In a discretionary will trust, this power may be created so that different trusts for different family members can be set up down the line to be managed by their own Trustees, if so required.

For capital gains tax purposes, on the transfer of assets from the original will trust to a second trust, there will be a deemed disposal if the second trust is a ‘different settlement’. The meaning of different settlement is dealt with by a statement of practice, which says that each case must be considered on its own facts and should include an objective examination of the powers exercised by the Trustees.

Where the appointment to the second trust is revocable, or there is a possibility of the property being transferred to the second trust, reverting back to the original will trust, at some future point, there is no deemed disposal and no gains will arise in the original will trust. An example of this would be where the Trustees created a revocable life interest trust for the purposes of (say) obtaining a tax relief, this would not be a different settlement and there would be no disposal for capital gains tax, e.g. to claim Business Asset Disposal Relief.

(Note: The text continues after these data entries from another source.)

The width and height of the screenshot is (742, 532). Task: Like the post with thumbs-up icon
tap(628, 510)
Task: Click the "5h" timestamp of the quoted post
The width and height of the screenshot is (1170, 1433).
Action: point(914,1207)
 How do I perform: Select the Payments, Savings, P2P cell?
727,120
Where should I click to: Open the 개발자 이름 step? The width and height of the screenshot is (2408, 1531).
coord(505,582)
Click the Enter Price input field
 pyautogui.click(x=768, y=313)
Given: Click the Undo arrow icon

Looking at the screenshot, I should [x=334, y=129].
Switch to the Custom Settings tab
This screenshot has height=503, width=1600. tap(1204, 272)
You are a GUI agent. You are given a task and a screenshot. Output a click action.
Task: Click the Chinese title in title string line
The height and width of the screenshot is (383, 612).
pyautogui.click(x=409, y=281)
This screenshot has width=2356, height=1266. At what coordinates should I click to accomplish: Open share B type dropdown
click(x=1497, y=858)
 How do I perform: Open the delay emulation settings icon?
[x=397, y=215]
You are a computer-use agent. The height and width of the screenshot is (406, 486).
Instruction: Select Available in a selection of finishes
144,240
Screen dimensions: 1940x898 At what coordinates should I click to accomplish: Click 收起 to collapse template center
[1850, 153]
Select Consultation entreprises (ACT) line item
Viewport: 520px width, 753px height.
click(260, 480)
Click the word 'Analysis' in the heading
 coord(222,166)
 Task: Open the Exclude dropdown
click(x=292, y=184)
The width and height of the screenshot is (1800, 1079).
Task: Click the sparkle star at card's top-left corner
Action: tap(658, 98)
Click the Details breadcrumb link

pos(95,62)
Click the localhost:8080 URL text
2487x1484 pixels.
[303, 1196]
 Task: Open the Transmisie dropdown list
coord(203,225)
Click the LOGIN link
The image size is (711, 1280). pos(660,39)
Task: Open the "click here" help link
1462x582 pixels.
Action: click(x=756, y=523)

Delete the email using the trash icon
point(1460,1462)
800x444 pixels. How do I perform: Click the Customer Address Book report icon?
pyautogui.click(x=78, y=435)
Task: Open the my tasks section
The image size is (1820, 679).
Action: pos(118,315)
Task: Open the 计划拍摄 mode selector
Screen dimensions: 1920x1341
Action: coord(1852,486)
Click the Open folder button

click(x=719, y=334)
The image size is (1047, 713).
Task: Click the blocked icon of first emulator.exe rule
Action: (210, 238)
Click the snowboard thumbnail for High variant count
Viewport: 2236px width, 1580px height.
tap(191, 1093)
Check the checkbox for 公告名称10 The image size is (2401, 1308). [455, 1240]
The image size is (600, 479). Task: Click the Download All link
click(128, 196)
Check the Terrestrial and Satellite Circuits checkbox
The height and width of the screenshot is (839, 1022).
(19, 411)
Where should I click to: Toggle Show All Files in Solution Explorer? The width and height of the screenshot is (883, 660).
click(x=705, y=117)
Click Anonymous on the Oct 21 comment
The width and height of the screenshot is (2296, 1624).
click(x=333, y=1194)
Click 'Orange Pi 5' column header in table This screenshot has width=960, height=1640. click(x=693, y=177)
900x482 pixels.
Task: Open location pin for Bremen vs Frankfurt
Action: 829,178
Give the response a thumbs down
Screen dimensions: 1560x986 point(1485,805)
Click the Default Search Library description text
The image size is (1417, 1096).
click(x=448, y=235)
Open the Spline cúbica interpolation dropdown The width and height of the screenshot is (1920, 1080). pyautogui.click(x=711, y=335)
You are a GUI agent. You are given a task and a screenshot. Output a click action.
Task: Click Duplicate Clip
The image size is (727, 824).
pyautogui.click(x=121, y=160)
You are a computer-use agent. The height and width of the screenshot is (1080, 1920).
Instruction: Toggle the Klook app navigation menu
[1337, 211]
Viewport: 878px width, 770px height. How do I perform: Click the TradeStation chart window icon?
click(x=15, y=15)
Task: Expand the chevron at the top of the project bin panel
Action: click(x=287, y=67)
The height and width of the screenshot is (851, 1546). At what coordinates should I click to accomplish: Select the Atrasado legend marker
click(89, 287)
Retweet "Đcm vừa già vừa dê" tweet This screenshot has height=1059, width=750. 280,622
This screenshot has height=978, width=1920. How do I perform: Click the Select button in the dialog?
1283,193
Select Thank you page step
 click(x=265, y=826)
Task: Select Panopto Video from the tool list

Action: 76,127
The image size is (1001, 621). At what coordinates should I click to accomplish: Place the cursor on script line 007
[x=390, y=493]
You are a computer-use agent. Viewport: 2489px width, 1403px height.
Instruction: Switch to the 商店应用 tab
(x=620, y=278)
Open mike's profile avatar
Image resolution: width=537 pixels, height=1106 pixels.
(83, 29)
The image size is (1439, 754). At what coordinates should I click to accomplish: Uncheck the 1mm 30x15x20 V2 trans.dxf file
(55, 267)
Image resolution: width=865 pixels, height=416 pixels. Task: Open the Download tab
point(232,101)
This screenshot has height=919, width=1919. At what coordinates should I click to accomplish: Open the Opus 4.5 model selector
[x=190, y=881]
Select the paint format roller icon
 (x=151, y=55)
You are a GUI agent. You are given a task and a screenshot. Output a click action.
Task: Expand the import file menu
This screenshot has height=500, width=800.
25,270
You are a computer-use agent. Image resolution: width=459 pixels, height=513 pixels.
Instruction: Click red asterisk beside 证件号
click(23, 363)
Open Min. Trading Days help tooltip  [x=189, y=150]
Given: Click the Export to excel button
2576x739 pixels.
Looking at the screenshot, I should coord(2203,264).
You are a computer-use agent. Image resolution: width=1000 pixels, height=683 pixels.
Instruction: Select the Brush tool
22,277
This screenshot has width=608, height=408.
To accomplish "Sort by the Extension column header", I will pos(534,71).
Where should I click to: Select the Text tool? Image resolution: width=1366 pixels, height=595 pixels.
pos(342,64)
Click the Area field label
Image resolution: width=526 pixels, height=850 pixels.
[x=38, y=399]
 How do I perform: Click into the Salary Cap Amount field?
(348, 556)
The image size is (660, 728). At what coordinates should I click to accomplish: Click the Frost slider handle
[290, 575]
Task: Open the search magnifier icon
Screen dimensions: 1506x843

It is also unlikely to be a different settlement where the second trust funds continue to be administered by the original Trustees, under the powers given to them by the original will trust.

If there is a different settlement, the Trustees of the original will trust will be deemed to dispose of the chargeable assets transferred to trust two, which will take place at market value. The Trustees would need to consider whether the gains chargeable to capital gains tax, could be reduced by Business Asset Disposal Relief or Gift Relief.

D. Appointments out of the Discretionary Will Trust within two years of death

Any distributions to discretionary beneficiaries within two years of the death of the testator are deemed to have been made by the deceased in their Will. This will avoid any inheritance tax exit charges from the trust (see below). This treatment is automatic.

It means that any distributions made by the Trustees to a spouse or charity would be treated as if they had been made directly from the Will and so exempt from inheritance tax. A discretionary trust as a beneficiary is not an exempt beneficiary and therefore the executors would have paid inheritance tax on the assets transferred to the discretionary trust. The inheritance tax applicable to the transfer to the exempt beneficiary can be reclaimed and paid to the trust.

Often this strategy is used to appoint the whole estate to the spouse to reclaim all the inheritance tax paid and thereafter allow the surviving spouse to distribute the estate by means of Potentially Exempt Transfers, which is very effective where the surviving spouse has a life expectancy of more than 7 years. It is also sometimes used to appoint the assets to the value of the unused nil rate band to children, or on trust for the children, with the remainder passing to the spouse.

Once two years have elapsed from the date of death, the normal exit and principal ten-year charges apply to distributions made.

This two-year rule does not apply for capital gains tax purposes and the usual rules for discretionary trusts apply.